An agreement cannot be concluded in four cases: for a repeated violation; for a violation committed within one year from the entry into force of an act by which an administrative penalty has been imposed on the violator or a warning for a violation of the same type has been issued; when the act for which an act for establishing an administrative violation has been drawn up constitutes a crime; when the confession of the infringer is not supported by the materials of the file. An agreement is also allowed in case the proceedings before the sanctioning body are instituted by the order of art. 36, para. 2 of LAVP – when the proceedings have been terminated by the court or the prosecutor or the prosecutor has refused to institute criminal proceedings and has been referred to the penal authority.

The agreement is final and has the consequences of an effective penal decree. The agreement enters into force on the date of its signing, and if an administrative penalty of a fine is imposed by it, it enters into force on the date of payment of the fine.

  1. Extension of the term for filing objections under the act and for contesting the acts of the sanctioning body

The term for filing an objection against the drawn-up act for establishing an administrative violation has been extended from three to seven days, as well as the one for contesting the penal decrees and other challenging acts of the penal body – from seven to fourteen days, in order to give opportunity for citizens to organize their defense effectively.

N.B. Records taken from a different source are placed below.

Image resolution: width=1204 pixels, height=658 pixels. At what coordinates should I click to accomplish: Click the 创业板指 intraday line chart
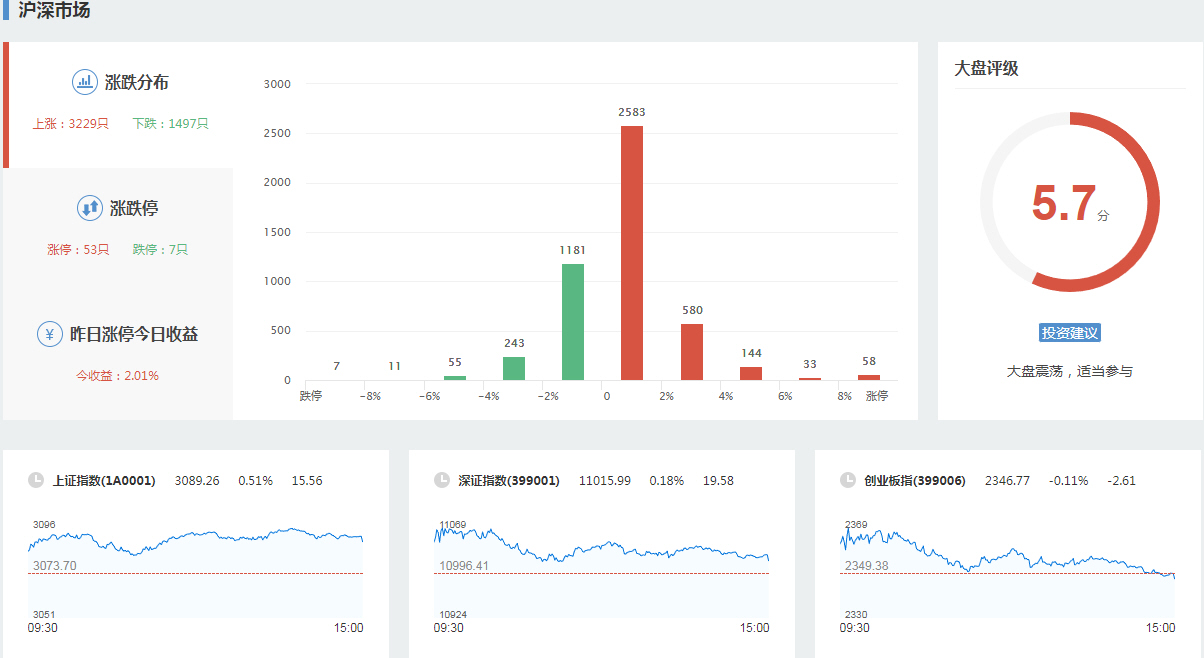[x=1007, y=570]
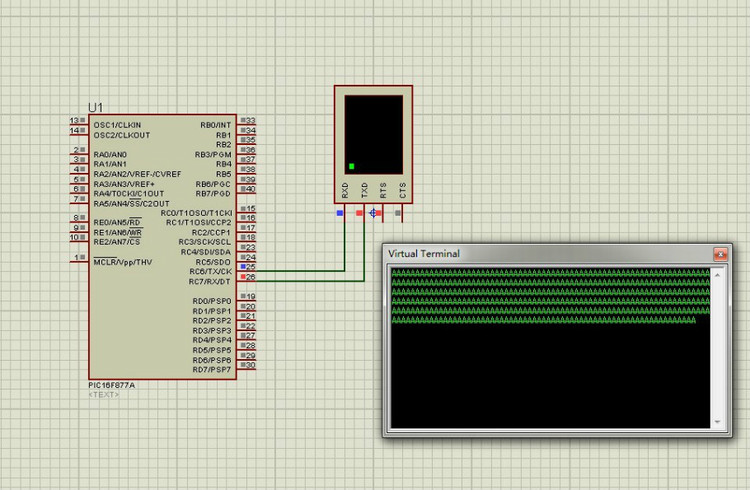Click the CTS pin of the terminal
Screen dimensions: 750x490
click(x=402, y=213)
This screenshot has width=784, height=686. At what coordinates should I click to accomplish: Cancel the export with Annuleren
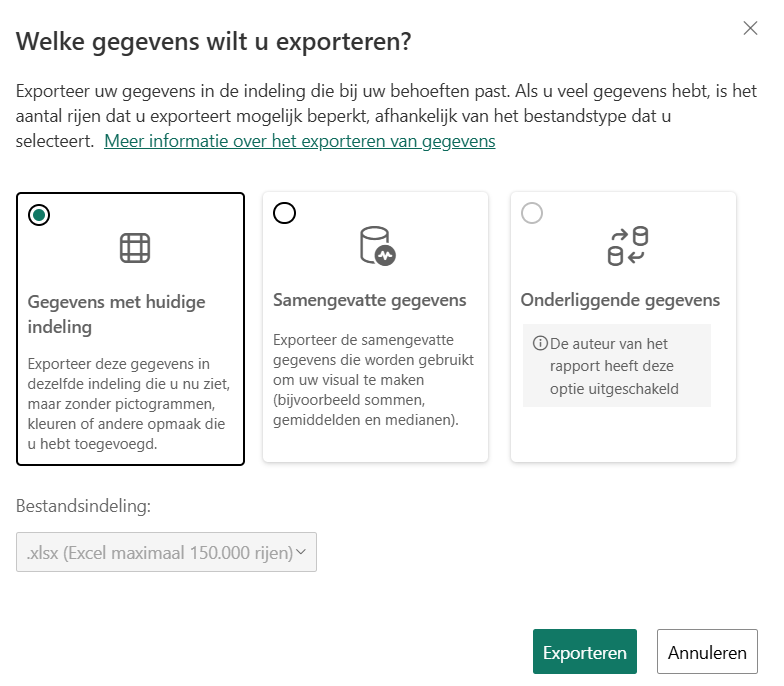pos(707,653)
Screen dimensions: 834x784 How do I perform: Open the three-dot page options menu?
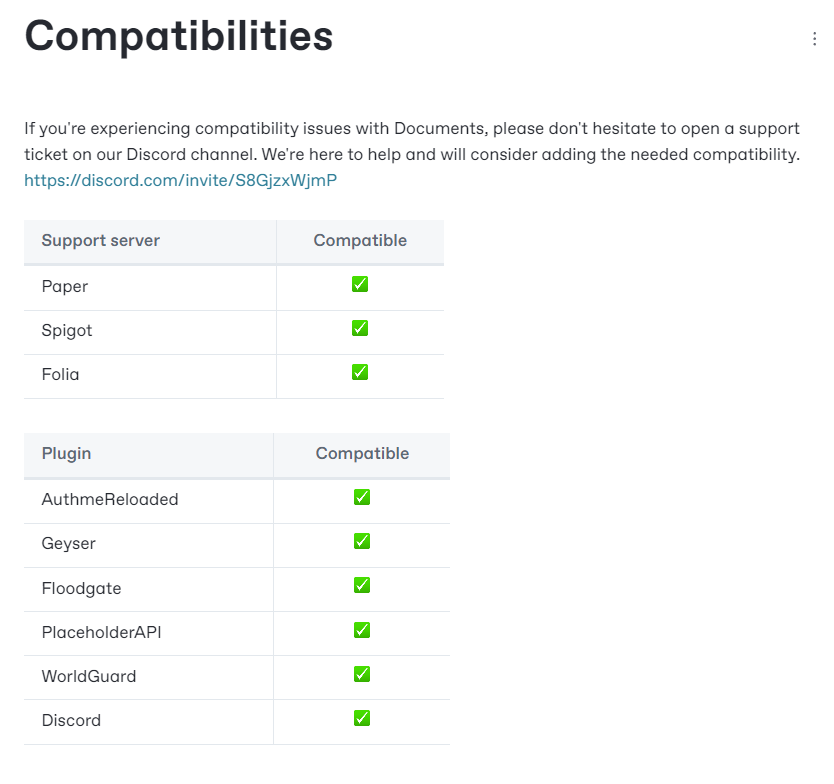click(x=814, y=39)
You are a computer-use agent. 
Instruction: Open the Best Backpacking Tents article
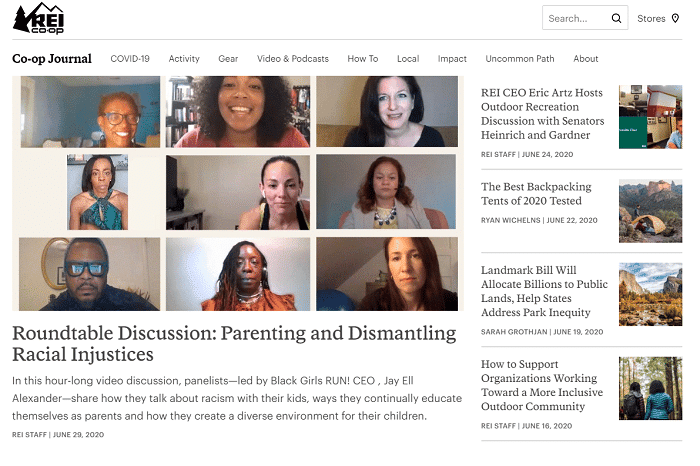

  1. The regulation of the judicial control over the legality of the sanction acts of the administration has been modernized through an explicit regulation of the powers of the district court in the proceedings under LAVP and regulation of abbreviated court proceedings.
  2. The institute of resumption of administrative penal proceedings has been modernized by specifying the acts subject to resumption, the circle of persons who may request resumption of proceedings has been expanded, the grounds for resumption and deadlines for this have been supplemented and specified, as well as the regulation of the powers of the administrative court in the reopening proceedings.